**THE DATA:**
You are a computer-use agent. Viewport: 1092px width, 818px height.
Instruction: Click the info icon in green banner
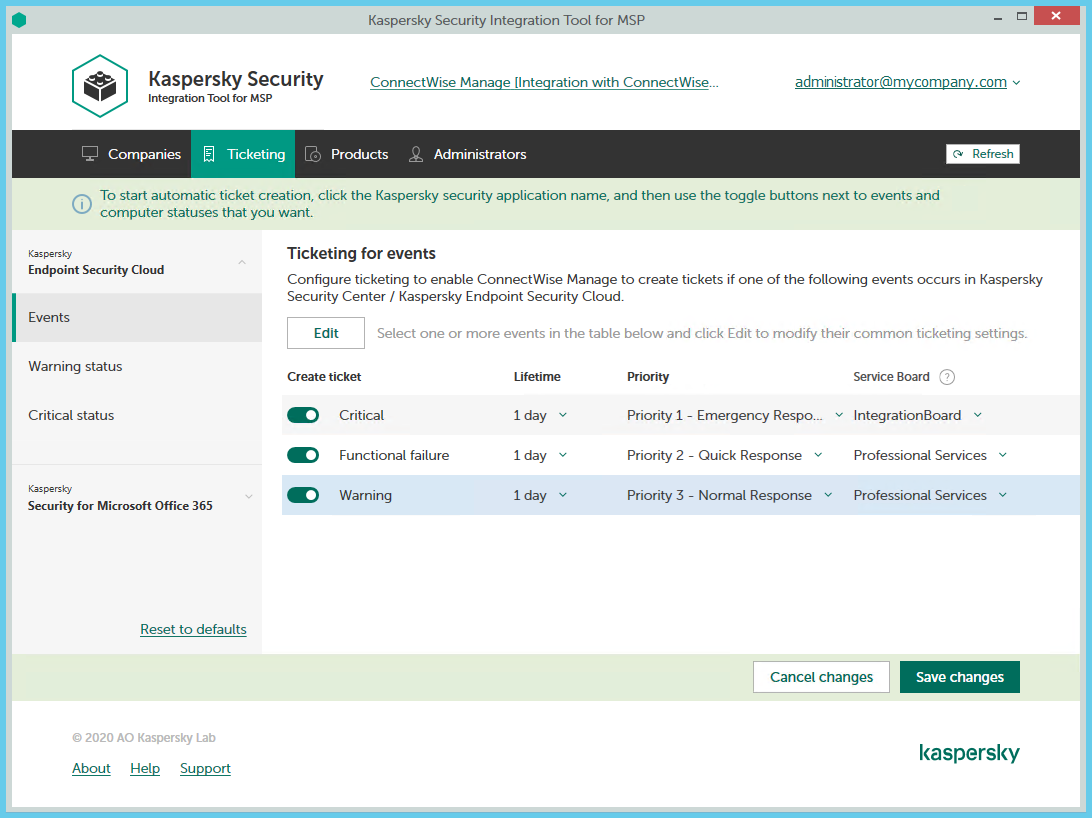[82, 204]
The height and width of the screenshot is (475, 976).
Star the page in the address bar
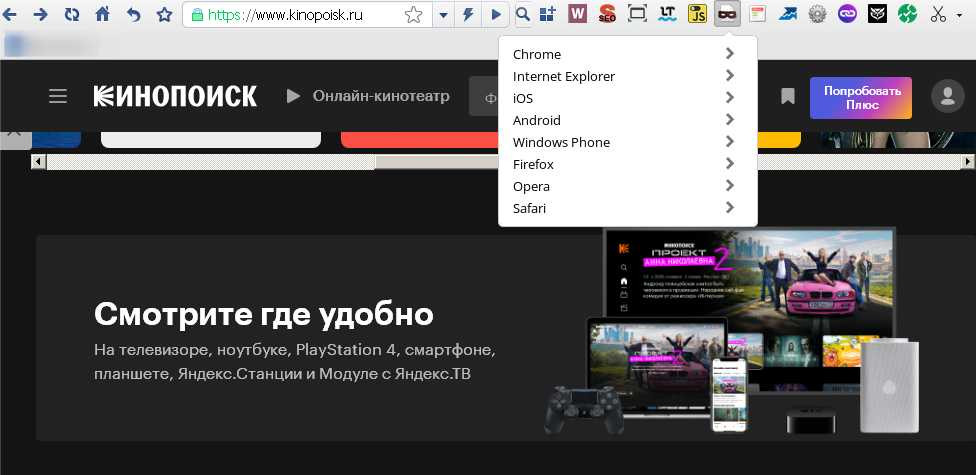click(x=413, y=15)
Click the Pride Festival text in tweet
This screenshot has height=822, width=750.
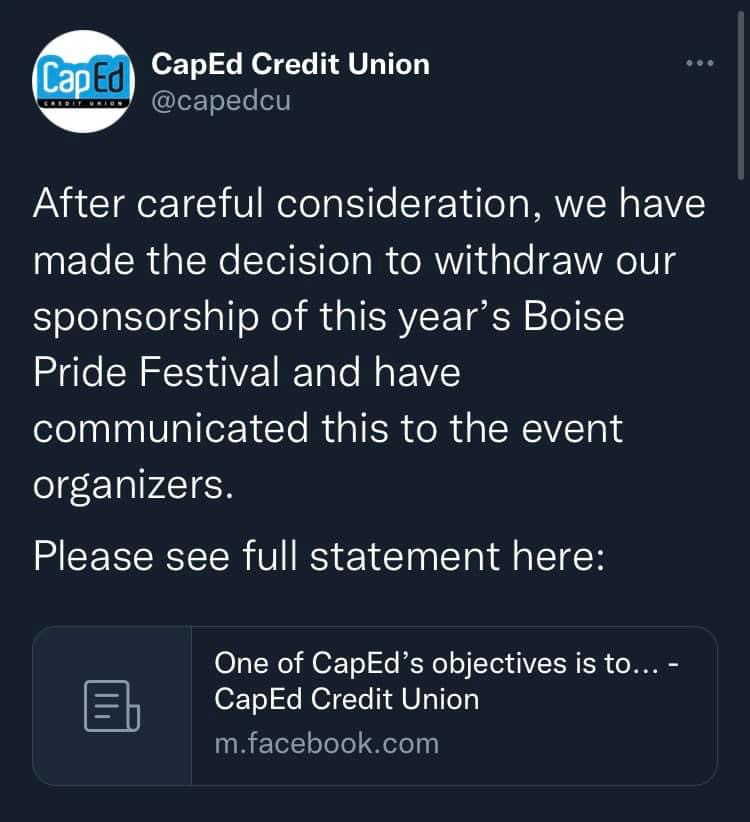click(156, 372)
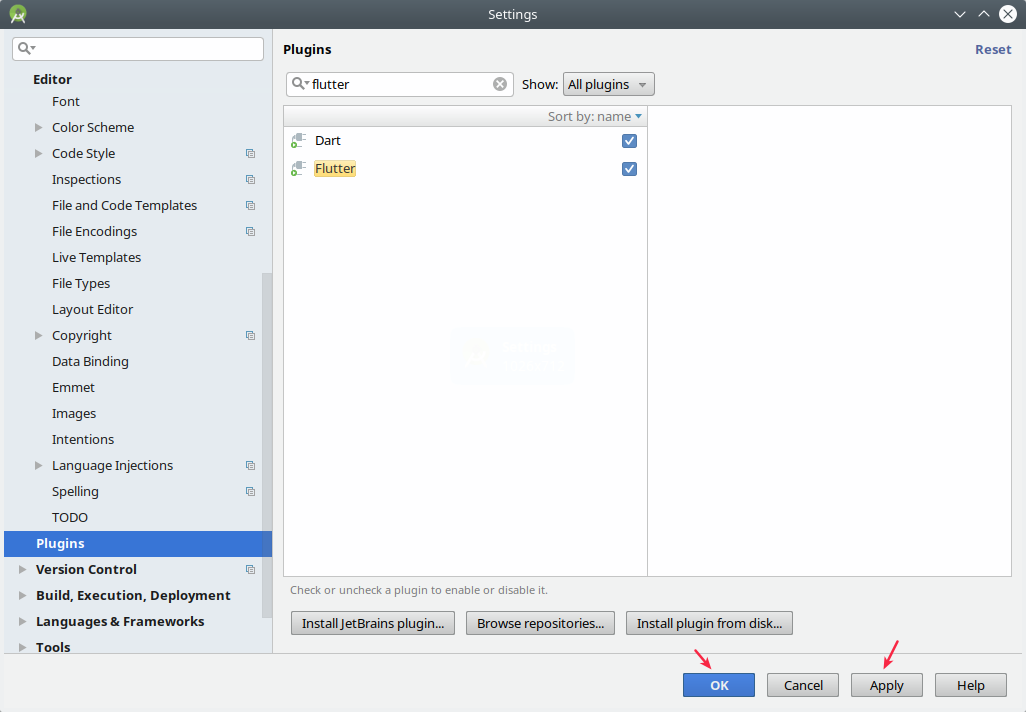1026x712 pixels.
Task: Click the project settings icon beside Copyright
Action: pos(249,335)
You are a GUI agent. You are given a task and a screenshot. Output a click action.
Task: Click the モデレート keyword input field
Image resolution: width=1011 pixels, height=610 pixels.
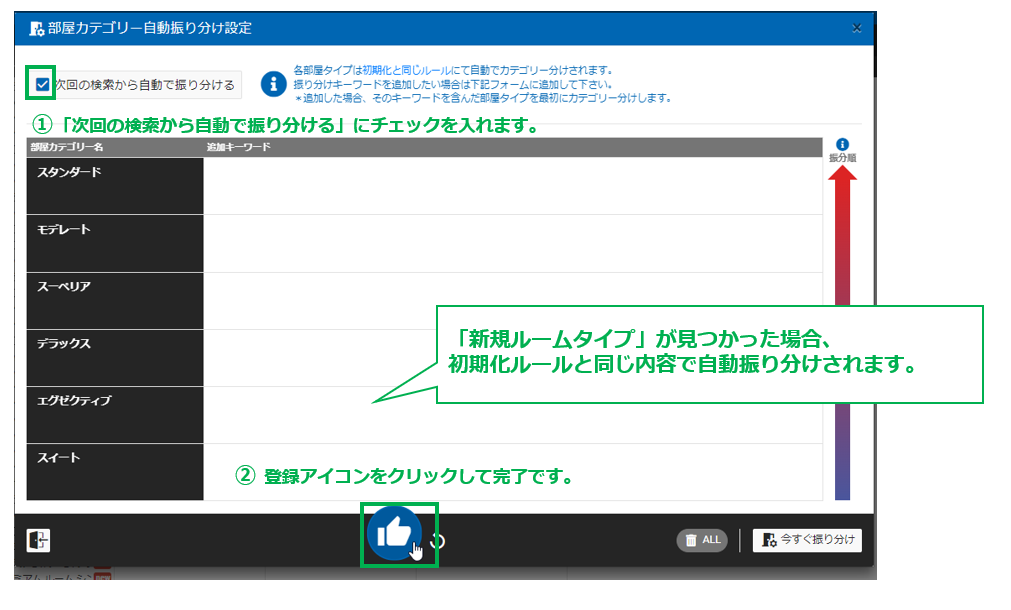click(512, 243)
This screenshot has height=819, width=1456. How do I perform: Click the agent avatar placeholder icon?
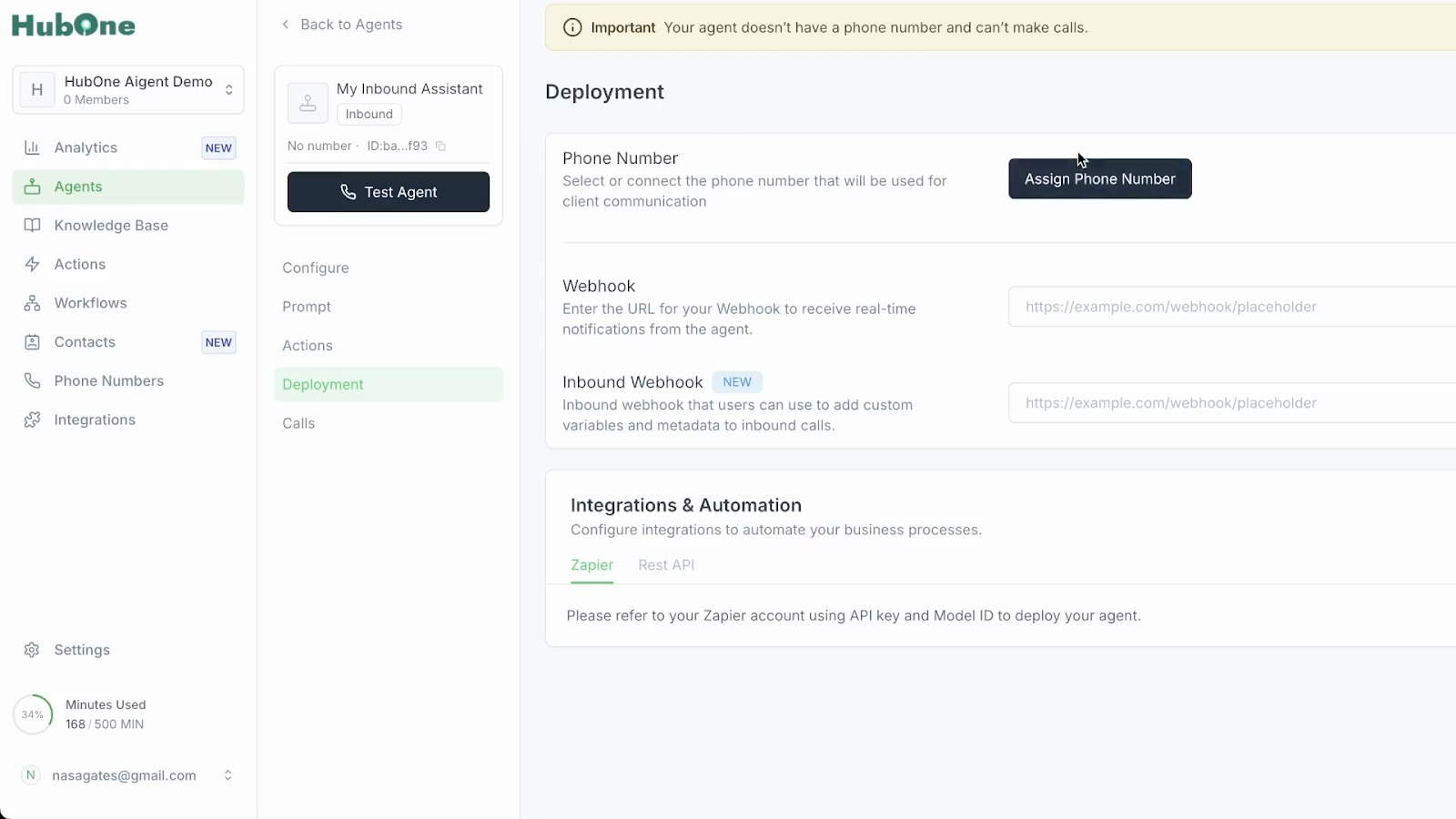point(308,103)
---
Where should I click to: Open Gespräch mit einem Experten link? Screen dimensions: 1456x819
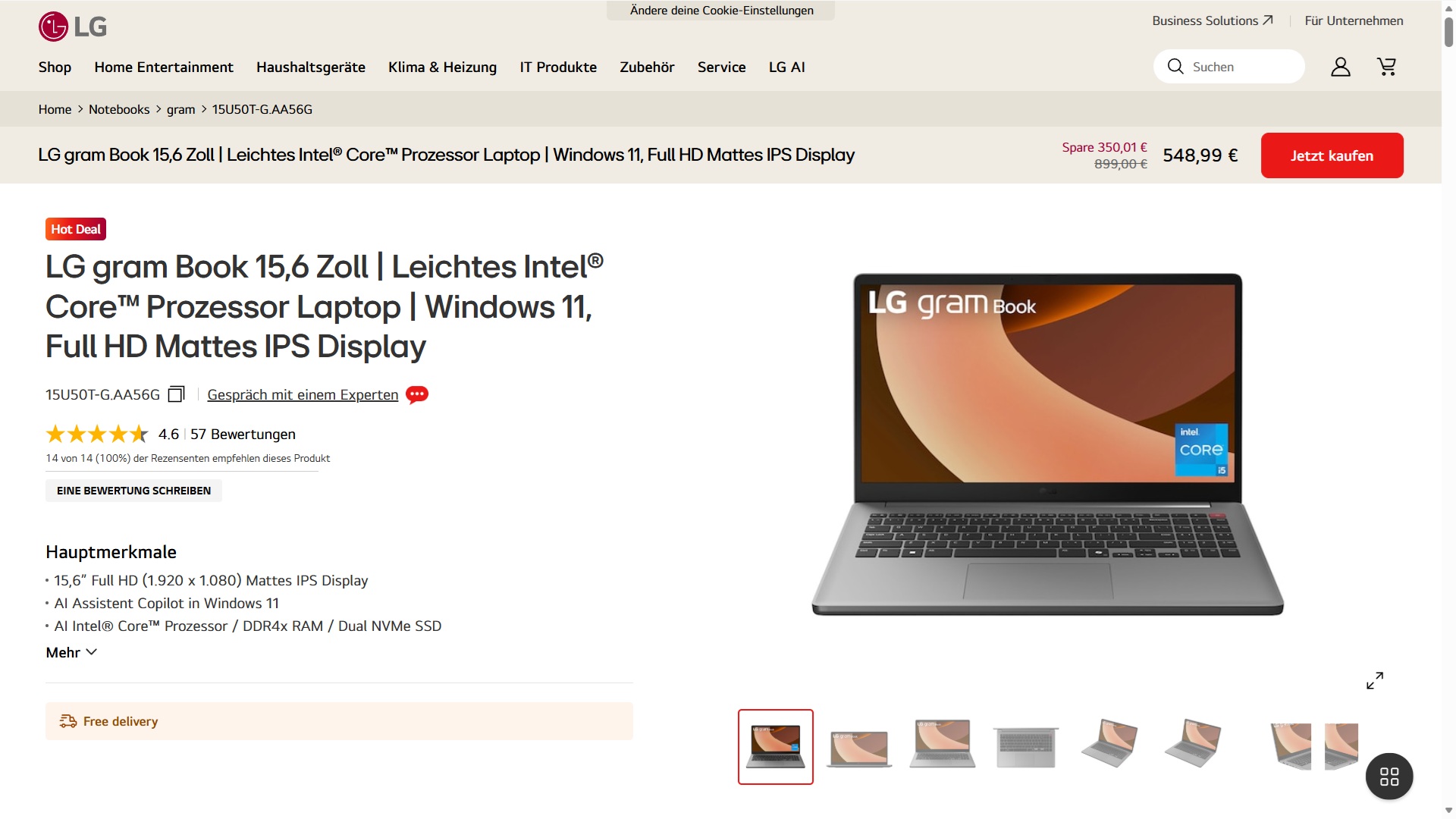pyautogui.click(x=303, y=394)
---
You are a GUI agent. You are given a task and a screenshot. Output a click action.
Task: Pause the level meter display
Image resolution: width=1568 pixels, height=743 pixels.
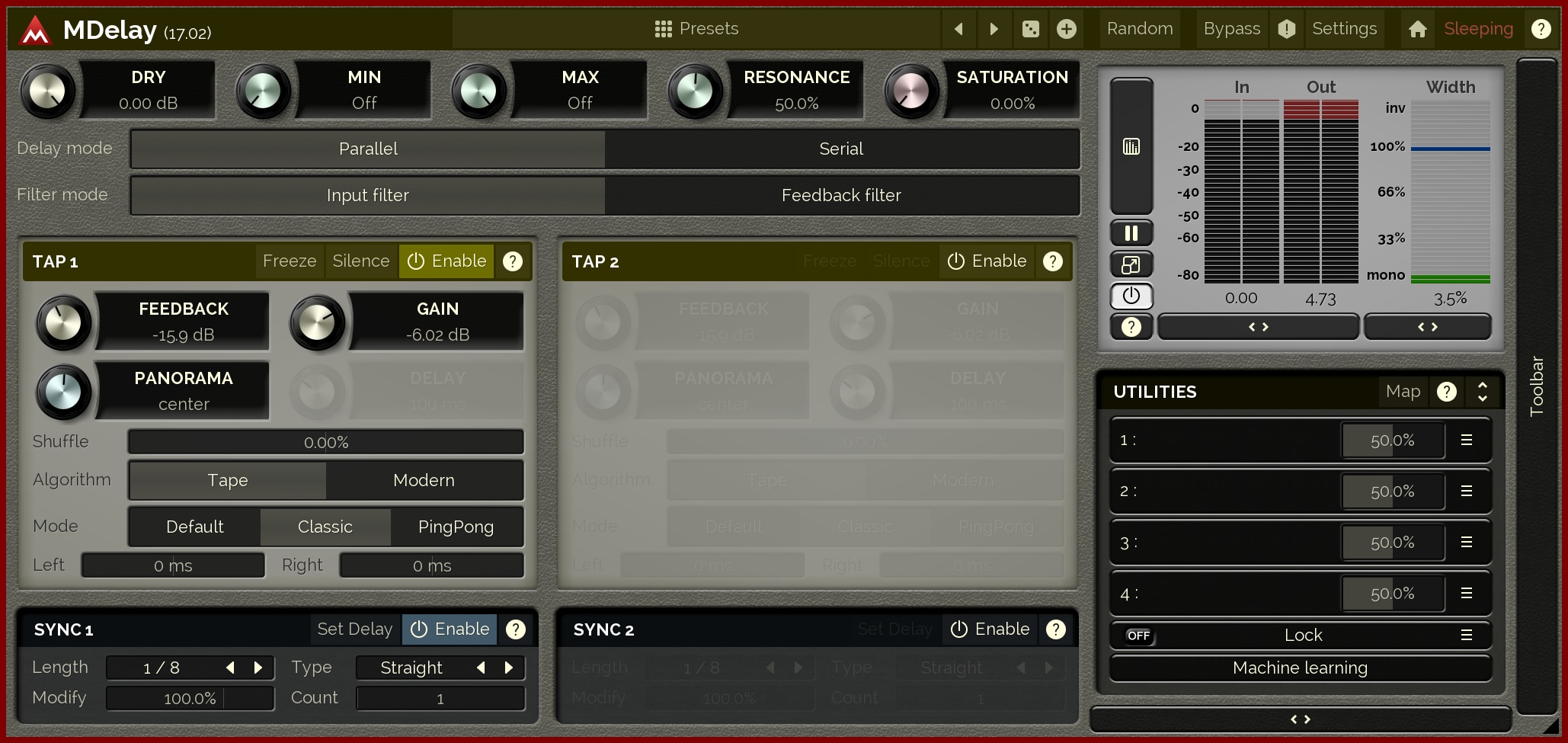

**EXERCISE:**
Beginning with the line above that contains "You are a computer-use" and finishing with the line that contains "Click the Pride Festival text in tweet", print those lines exactly and only. Skip all pictures.

**ANSWER TO THIS EXERCISE:**
You are a computer-use agent. Viewport: 1092px width, 818px height.
Instruction: Click the info icon in green banner
[82, 204]
The height and width of the screenshot is (475, 976).
Star the page in the address bar
click(x=413, y=15)
Click the Pride Festival text in tweet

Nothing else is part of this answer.